» **EXERCISE OBJECTIVE**:
Rewrite all of the material below with every instance of "GUI agent" changed to "interface agent" and nothing else altered. Leave the pictures out of your version.
###
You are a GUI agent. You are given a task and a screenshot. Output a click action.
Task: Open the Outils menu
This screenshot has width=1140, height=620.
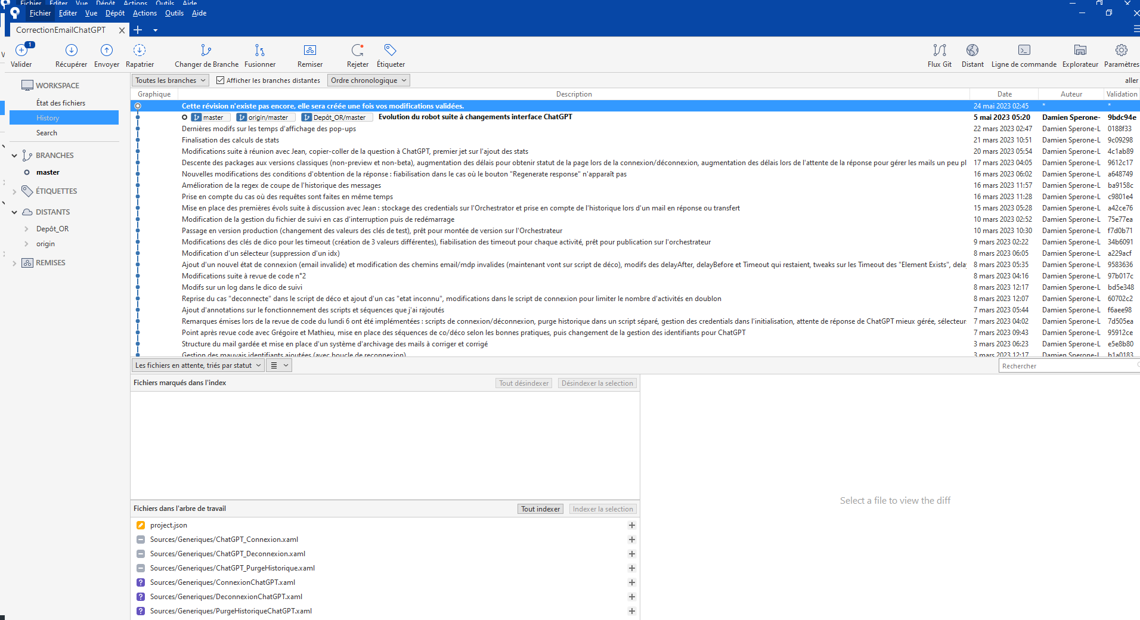174,13
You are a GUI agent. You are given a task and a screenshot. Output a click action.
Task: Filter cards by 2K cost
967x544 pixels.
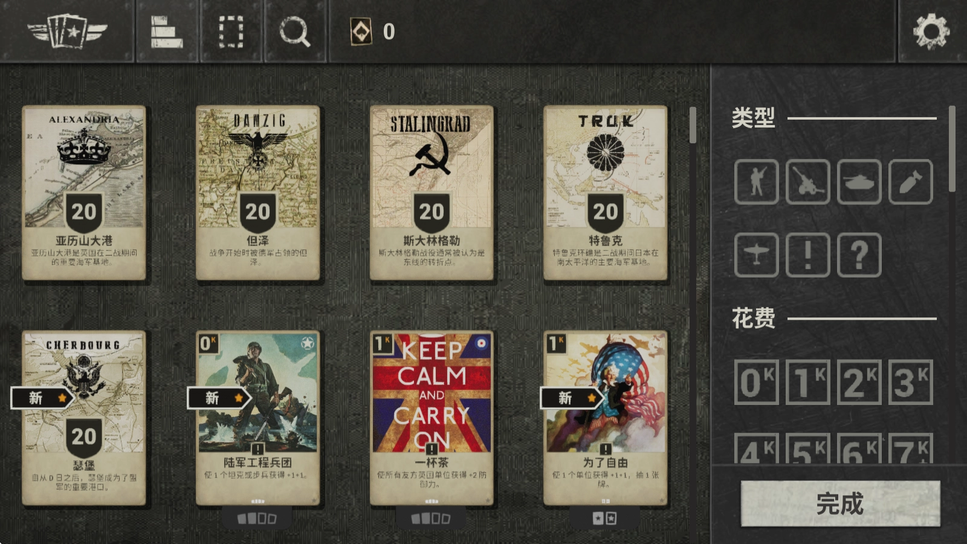point(859,382)
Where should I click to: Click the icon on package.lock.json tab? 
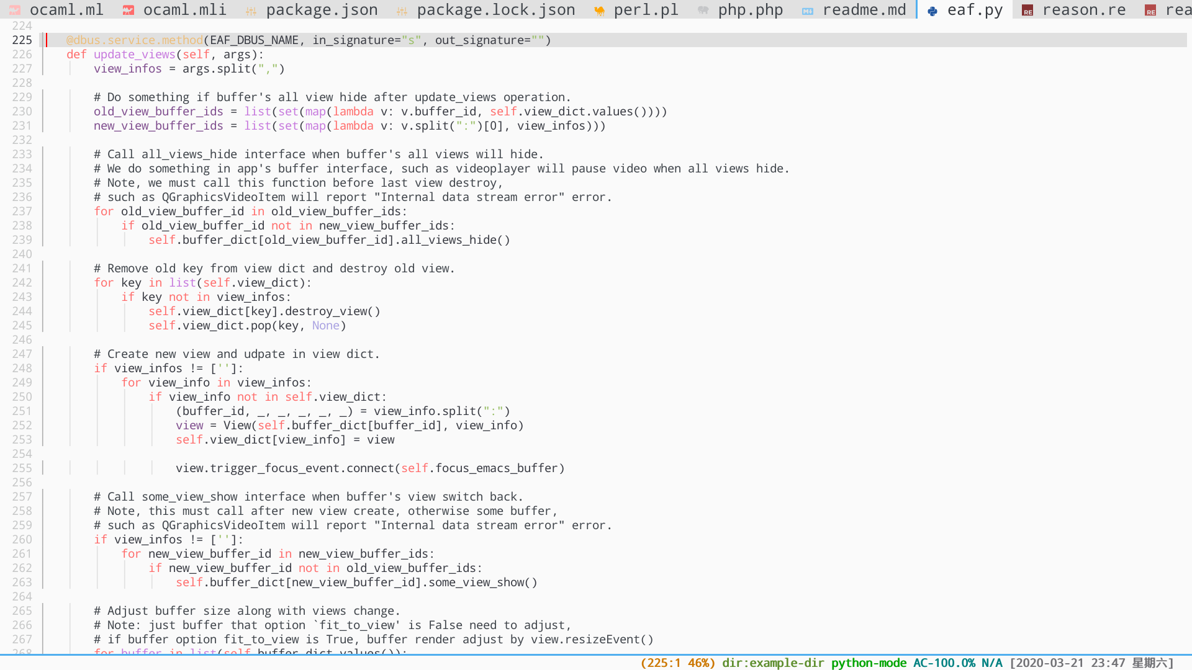click(x=402, y=11)
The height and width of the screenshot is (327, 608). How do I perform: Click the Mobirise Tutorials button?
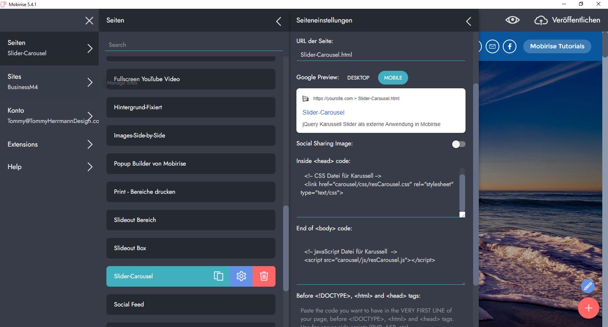pos(557,46)
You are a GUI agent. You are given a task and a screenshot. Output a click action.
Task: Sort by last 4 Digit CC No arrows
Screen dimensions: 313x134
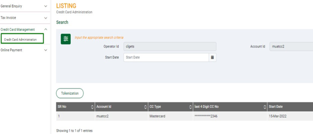click(265, 107)
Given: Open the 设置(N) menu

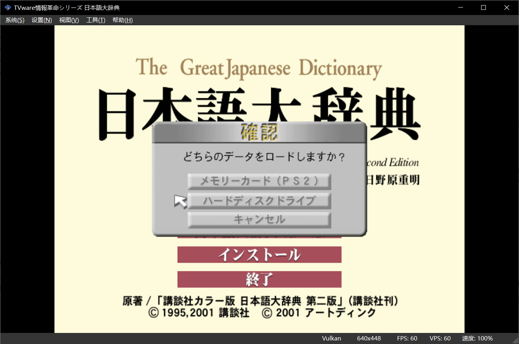Looking at the screenshot, I should 41,20.
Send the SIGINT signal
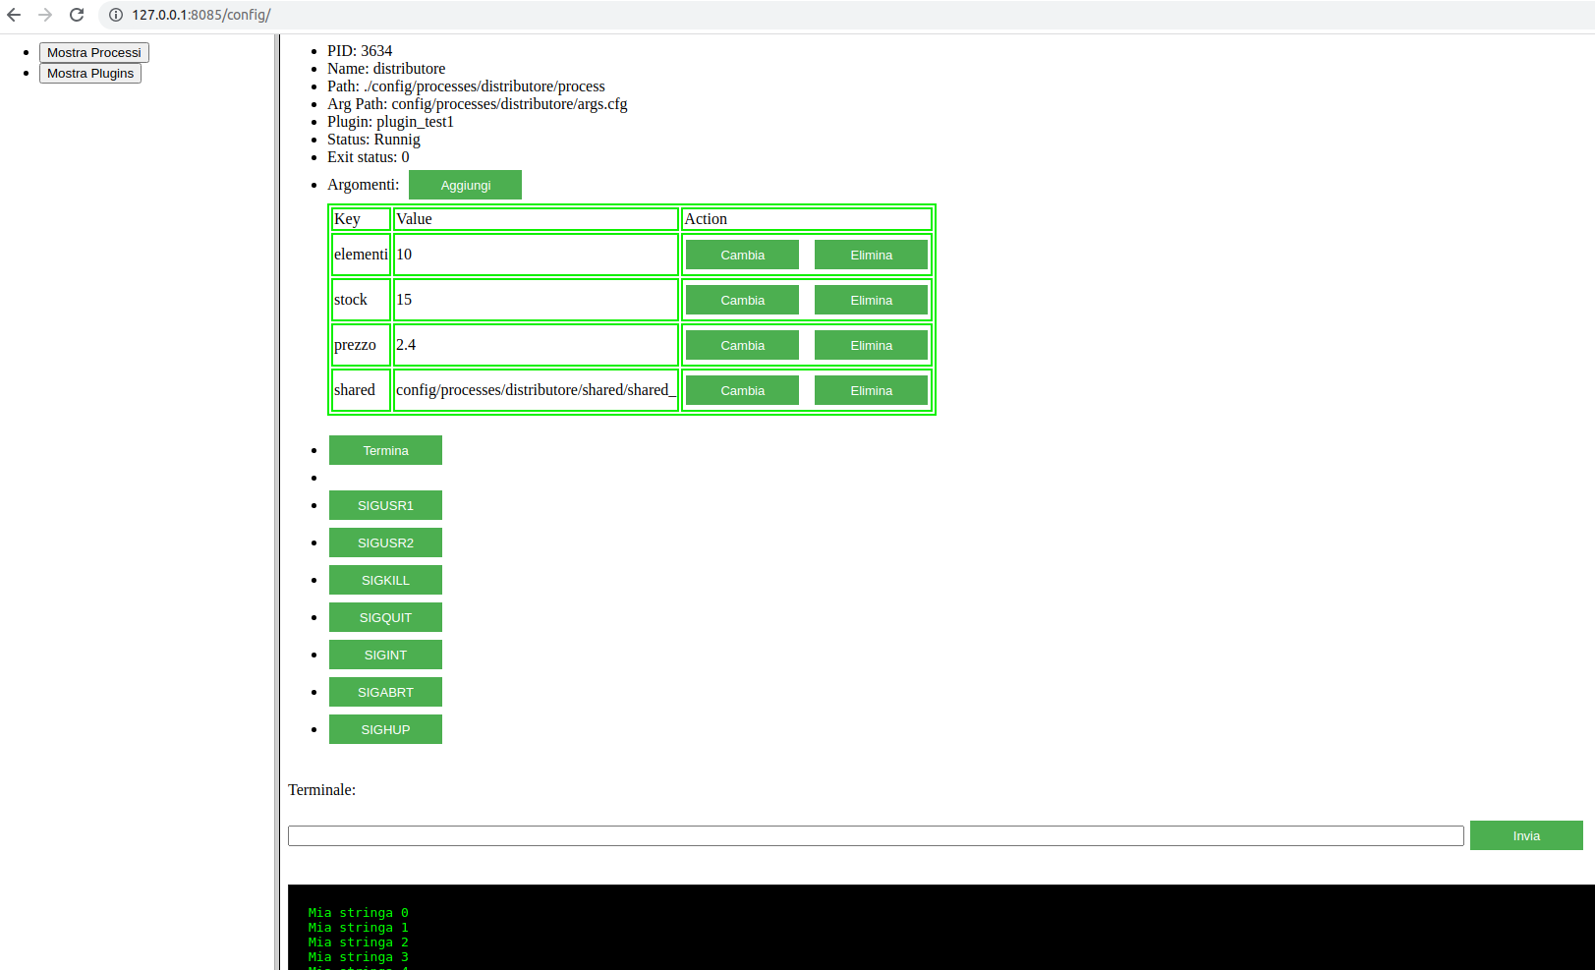This screenshot has height=970, width=1595. coord(385,655)
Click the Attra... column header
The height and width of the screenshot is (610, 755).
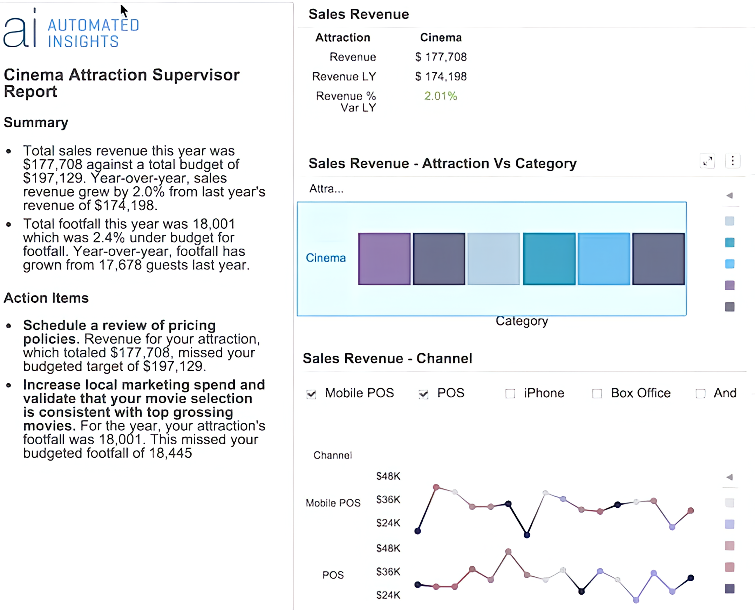click(326, 189)
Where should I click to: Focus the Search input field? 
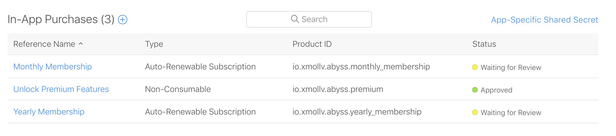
###
» **THE RESPONSE**:
You are a interface agent. You are given a task and a screenshot. Output a click action.
Task: Open the Outils menu
This screenshot has width=1140, height=620.
174,13
You are a interface agent. You are given a task and a screenshot. Output a click action.
Task: Filter cards by 2K cost
967x544 pixels.
point(859,382)
Where should I click to: Click the icon on package.lock.json tab? 
click(x=402, y=11)
The height and width of the screenshot is (327, 608). How do I perform: Click the Mobirise Tutorials button?
pos(557,46)
You are a interface agent. You are given a task and a screenshot. Output a click action.
Task: Sort by last 4 Digit CC No arrows
Screen dimensions: 313x134
click(265, 107)
Given: Open the 设置(N) menu

Looking at the screenshot, I should 41,20.
Send the SIGINT signal
This screenshot has height=970, width=1595. coord(385,655)
Click the Attra... column header
The height and width of the screenshot is (610, 755).
click(326, 189)
Where should I click to: Focus the Search input field? 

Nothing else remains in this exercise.